Stamani i consiglieri regionali in visita a cava Sari

Stamattina il presidente della commissione consiliare speciale per il controllo sulle bonifiche ambientali, i siti di smaltimento dei rifiuti, l’ecomafia e il riutilizzo dei beni confiscati della Campania, Antonio Amato, accompagnato dai consiglieri regionali Anita Sala e Flora Beneduce e i rappresentati di diversi comitati e associazioni di Terzigno, Boscoreale e Boscotrecase, tra cui La Fenice Vulcanica, la Rete dei Comitati Vesuviani e le Mamme Vulcaniche, si è recato alla discarica ex cava Sari per una visita ispettiva e per verificare assieme ai tecnici dell’Arpac le condizioni dell’ecomostro insidiato in pieno Parco Nazionale del Vesuvio.

La delegazione ha compiuto un sopralluogo anche nei vecchi siti adibiti a discarica: sono più di 2 milioni le tonnellate di rifiuti interrati nell’intera area di Pozzelle, senza contare alcune migliaia di ecoballe marcescenti pericolosamente esposte agli agenti atmosferici. Non è solo la “Sari 3” a preoccupare, ovvero l’impianto ora in chiusura, ma la situazione di degrado amabientale che insiste tutto attorno con le discariche abbandonate prive di qualsivoglia, mai messe in sicurezza.

Secondo Amato l’intero Parco Nazionale del Vesuvio versa in gravissime condizioni e altrettanto gravi e innegabili sono le ripercussioni sulla salute dei cittadini. Lo Stato ha avuto certamente delle responsabilità nell’opera di devastazione ambientale su cui hanno lucrato anche camorristi e imprenditori corrotti.

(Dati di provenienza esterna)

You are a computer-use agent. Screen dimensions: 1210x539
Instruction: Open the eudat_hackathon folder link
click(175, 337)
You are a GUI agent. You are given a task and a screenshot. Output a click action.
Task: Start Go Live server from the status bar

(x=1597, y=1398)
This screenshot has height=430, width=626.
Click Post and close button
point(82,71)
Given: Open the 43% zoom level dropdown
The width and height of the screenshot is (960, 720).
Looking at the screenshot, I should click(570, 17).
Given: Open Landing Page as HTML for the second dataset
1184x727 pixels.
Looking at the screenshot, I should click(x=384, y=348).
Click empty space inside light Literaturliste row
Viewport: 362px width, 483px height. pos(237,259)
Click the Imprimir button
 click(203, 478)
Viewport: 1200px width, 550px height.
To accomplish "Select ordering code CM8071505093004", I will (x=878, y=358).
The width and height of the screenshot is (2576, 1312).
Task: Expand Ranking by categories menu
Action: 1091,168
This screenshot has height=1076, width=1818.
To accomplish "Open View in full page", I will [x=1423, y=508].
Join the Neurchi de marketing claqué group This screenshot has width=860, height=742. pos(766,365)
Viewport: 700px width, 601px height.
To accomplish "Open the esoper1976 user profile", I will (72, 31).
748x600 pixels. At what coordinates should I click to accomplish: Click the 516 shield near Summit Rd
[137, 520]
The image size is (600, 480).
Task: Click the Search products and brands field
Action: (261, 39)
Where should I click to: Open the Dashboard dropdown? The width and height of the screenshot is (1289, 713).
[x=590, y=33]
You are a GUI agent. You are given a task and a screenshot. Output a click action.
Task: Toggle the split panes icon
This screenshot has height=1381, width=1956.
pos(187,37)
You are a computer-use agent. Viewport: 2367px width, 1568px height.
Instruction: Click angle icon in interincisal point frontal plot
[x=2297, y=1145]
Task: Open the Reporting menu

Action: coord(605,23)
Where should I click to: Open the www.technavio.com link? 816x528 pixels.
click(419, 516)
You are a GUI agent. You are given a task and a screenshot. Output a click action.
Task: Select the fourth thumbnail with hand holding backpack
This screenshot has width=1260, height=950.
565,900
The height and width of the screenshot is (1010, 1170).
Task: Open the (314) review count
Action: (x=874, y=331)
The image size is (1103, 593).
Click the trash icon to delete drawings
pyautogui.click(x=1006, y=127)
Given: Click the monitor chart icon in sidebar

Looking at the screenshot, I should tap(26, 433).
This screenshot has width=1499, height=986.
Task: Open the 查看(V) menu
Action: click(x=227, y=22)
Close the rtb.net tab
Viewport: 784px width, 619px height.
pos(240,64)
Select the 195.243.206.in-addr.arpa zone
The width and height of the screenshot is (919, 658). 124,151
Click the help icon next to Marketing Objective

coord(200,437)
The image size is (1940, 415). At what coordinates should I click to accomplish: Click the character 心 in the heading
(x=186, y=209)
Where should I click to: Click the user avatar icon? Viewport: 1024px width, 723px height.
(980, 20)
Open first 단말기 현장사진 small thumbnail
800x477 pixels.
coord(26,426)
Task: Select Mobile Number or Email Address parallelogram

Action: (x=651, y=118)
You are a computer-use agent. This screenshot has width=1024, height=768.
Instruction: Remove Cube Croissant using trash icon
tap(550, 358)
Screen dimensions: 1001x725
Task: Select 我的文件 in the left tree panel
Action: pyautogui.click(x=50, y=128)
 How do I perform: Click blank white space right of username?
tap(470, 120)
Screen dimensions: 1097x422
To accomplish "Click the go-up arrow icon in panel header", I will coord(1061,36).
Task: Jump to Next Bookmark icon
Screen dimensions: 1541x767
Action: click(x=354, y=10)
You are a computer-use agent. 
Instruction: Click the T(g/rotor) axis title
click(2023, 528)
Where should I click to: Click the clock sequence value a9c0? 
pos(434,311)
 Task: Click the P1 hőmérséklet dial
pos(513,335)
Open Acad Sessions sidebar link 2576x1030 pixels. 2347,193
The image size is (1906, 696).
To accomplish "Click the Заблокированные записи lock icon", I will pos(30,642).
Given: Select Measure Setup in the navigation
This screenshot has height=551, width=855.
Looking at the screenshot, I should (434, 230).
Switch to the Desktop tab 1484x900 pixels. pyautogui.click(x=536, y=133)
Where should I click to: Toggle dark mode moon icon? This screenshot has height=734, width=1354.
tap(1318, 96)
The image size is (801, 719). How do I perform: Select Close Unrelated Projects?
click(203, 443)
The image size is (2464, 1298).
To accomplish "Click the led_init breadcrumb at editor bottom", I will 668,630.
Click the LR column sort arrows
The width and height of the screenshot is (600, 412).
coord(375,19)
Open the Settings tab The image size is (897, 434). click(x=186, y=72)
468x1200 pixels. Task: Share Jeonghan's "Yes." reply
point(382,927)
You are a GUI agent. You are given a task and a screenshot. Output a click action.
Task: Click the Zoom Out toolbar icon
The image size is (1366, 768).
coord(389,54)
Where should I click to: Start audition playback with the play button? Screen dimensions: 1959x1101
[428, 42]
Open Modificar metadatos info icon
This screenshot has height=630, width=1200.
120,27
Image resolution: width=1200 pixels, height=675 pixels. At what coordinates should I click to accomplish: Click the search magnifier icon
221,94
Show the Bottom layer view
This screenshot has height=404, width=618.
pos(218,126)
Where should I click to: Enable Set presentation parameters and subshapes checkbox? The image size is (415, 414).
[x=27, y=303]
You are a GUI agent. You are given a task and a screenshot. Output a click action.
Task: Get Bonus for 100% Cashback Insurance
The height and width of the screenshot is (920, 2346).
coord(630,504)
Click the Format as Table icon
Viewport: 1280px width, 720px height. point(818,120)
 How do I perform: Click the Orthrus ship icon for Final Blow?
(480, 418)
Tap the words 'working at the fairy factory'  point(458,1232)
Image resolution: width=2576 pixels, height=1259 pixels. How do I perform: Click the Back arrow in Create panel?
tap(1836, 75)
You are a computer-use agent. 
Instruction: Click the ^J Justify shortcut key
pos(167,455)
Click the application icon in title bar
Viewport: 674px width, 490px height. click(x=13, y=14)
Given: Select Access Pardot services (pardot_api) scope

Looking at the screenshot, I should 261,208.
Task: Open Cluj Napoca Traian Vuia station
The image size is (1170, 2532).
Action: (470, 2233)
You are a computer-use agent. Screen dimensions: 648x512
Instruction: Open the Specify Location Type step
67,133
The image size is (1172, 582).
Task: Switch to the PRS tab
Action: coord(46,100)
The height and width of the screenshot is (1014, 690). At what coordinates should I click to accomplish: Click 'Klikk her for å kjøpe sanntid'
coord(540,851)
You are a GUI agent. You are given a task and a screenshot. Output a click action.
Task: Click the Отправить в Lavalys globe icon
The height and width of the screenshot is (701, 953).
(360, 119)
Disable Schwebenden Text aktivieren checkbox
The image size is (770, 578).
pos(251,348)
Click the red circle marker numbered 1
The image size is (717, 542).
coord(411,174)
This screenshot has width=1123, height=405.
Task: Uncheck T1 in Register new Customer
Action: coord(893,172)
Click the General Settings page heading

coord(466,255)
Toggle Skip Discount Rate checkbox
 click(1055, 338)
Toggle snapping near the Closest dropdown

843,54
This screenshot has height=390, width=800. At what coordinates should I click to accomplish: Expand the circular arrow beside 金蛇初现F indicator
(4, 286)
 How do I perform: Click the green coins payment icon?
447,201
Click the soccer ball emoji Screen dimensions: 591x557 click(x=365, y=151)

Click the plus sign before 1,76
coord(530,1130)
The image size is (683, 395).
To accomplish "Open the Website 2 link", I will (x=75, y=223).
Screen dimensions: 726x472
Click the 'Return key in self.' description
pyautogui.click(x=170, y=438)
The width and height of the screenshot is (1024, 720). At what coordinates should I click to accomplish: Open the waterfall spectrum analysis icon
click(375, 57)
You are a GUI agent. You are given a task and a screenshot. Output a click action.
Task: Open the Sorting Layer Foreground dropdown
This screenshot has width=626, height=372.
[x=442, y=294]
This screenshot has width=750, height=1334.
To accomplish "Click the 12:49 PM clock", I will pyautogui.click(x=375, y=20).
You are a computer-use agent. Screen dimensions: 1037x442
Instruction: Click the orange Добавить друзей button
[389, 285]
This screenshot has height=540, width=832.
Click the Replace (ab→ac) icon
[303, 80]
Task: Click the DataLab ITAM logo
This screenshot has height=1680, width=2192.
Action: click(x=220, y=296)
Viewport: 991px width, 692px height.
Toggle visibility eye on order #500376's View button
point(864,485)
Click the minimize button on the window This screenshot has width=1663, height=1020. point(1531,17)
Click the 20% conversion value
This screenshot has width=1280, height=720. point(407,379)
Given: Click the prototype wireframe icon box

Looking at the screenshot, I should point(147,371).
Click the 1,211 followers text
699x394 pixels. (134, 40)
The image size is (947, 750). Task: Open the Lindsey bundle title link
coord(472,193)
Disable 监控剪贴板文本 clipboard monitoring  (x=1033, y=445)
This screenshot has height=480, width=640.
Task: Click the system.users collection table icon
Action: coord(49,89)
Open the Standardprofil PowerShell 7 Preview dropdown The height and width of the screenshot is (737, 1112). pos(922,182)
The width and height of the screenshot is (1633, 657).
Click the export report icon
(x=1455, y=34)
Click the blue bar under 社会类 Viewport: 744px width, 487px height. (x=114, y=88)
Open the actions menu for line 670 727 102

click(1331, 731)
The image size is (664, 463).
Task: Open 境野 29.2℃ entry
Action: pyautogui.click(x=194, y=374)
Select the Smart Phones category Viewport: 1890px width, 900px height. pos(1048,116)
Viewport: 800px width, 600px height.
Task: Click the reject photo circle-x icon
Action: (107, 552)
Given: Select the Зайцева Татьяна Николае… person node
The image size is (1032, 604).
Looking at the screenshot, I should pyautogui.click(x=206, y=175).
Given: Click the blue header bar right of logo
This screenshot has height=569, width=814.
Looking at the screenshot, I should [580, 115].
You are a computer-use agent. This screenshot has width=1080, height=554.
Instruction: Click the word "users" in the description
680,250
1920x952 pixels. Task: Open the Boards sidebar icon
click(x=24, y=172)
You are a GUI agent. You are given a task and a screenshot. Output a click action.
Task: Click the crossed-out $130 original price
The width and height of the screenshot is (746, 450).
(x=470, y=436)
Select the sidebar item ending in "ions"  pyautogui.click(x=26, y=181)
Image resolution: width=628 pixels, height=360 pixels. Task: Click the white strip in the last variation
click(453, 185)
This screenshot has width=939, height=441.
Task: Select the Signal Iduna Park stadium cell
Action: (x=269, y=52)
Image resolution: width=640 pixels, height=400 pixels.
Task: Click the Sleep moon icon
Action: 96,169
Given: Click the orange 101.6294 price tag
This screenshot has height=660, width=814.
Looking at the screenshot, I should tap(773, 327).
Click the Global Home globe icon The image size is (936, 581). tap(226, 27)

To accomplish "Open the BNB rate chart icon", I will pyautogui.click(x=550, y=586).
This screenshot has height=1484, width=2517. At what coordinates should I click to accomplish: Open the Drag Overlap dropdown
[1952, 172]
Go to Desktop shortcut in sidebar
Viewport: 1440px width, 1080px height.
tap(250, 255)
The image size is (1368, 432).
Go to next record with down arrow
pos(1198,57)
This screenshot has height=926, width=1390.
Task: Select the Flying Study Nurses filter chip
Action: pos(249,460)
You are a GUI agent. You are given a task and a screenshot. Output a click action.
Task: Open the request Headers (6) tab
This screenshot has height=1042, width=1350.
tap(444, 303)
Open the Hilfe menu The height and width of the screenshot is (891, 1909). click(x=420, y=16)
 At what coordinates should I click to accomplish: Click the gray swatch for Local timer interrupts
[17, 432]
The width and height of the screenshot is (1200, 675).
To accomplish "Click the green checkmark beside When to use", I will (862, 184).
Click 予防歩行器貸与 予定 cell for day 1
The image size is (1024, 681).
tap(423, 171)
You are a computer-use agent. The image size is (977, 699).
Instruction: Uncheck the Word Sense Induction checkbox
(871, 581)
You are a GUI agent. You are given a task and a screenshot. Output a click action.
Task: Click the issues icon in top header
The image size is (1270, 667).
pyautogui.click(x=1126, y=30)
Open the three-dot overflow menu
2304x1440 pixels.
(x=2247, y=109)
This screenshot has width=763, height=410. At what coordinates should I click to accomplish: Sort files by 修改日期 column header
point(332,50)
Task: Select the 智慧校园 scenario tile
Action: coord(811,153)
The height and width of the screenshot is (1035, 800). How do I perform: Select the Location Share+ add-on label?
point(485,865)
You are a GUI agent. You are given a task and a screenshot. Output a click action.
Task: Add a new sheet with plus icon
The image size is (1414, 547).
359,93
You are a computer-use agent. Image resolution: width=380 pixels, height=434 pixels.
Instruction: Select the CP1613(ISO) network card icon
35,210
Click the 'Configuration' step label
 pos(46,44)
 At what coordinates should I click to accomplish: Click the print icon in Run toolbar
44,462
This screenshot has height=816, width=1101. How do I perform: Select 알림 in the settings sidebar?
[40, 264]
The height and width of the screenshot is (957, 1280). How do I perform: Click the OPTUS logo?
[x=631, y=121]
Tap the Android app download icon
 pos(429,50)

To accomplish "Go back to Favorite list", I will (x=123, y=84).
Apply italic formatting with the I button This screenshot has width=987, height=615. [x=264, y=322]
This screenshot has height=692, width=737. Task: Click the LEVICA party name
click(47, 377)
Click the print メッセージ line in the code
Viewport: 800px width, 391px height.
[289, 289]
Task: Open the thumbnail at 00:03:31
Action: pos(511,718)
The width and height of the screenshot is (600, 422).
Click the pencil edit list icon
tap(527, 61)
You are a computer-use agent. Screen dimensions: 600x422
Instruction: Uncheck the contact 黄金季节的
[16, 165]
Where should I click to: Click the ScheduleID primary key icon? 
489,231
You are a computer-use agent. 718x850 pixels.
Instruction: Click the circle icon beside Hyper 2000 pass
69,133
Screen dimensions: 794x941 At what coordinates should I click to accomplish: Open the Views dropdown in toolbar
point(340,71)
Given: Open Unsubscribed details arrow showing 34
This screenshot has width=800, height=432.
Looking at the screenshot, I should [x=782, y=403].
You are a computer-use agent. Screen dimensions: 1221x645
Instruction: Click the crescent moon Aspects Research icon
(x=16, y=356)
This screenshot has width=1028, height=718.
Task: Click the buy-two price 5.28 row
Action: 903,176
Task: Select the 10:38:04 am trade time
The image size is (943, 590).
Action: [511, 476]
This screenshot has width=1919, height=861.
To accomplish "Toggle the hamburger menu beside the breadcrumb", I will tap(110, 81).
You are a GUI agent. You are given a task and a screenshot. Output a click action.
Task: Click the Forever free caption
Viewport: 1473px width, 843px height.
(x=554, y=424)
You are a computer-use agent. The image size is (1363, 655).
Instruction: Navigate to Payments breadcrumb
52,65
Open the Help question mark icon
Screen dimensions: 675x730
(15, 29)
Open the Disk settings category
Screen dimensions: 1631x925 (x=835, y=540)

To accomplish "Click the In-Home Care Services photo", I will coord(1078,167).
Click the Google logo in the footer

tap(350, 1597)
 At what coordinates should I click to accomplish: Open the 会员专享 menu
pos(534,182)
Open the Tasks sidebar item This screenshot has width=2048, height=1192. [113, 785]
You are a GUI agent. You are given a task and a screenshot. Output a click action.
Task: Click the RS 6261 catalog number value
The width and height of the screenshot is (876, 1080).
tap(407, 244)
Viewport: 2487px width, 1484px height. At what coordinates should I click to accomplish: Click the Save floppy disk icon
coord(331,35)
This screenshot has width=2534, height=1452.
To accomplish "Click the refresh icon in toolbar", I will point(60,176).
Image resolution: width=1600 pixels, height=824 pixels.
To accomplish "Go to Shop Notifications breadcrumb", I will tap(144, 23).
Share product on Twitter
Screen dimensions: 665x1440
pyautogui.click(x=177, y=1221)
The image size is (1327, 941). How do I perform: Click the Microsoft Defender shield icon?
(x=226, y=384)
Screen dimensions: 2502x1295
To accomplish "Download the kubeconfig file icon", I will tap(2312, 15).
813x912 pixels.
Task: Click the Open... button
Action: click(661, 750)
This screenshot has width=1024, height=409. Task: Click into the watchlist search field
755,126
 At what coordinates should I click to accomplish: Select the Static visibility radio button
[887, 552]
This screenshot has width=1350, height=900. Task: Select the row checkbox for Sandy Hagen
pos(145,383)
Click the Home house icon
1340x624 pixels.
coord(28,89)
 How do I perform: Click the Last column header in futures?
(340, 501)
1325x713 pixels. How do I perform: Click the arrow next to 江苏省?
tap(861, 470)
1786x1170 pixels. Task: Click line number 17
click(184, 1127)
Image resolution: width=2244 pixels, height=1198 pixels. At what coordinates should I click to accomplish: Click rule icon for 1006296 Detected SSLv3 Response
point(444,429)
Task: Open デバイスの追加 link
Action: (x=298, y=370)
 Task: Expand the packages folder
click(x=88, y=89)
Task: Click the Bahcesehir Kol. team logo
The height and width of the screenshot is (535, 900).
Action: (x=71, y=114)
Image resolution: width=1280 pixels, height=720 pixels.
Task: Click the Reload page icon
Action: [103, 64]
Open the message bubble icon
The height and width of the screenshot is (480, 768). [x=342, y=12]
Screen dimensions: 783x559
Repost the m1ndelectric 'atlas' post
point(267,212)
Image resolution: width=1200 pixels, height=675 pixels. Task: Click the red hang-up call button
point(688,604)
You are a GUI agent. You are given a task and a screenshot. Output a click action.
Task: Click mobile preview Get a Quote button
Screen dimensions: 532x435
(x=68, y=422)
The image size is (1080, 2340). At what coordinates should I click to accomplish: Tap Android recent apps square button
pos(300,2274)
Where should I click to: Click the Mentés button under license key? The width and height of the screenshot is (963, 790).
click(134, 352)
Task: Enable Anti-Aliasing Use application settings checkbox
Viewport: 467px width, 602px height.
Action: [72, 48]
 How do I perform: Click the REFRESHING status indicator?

Oggi l’accertamento e le conseguenti azioni di “messa in sicurezza” e risanamento ambientale devono diventare una priorità nazionale: Amato si dice pronto a “investire ufficialmente della questione gli organismi istituzionali preposti a partire dai ministeri dell’ambiente e della salute, dalla commissione nazionale sul ciclo dei rifiuti e naturalmente la Regione Campania“.

I cittadini continuano a denunciare il cattivo odore che emana la discarica Sari 3 sulla quale la SapNa, con altre aziende, sta lavorando alla chiusura: i tecnici che lavorano in discarica hanno ribadito che dalle loro analisi tutto è a norma e che si sta procedendo secondo quanto previsto dalla normativa per la chiusura della stessa.

Durante la visita di questa mattina si è appreso che l’Arpac non tornava a fare analisi dell’aria dal momento in cui sono terminate le attività di conferimento dei rifiuti: entro fine mese dette analisi saranno eseguite “in contraddittorio”, sia per quanto riguarda la qualità dell’aria che delle acque.

Restano da approfondire alcune questioni techicne, a partire dalla possibile necessità di realizzare altri due pozzi per intercettare le acque di falda a monte e a valle del sito. La chiusura della discarica, come illustrato dai tecnici della Sapna, dovrebbe avvenire entro sei mesi. C’è però da dire che l’area non potrà mai essere bonificata e nella fase di gestione “post mortem” resterà interdetta per i prossimi 30 anni, continuando a produrre biogas e percolato. Attualmente, in mancanza di depurazione e immissione in fogna, il percolato, assieme alle acque piovane raccolte, viene smaltito con i camion in stabilimenti regionali ed extraregionali, fino in Calabria. Amato ha richiesto la documentazione completa delle ditte di trasporsto e degli impianti coinvolti: è necessaria la massima trasparenza perchè “i trasporti sono pericolosi e rappresentano un affare che nella fase di conferimento dei rifiuti superava addirittura i 150mila euro mensili mentre oggi comporta spese per decine di migliaia di euro”.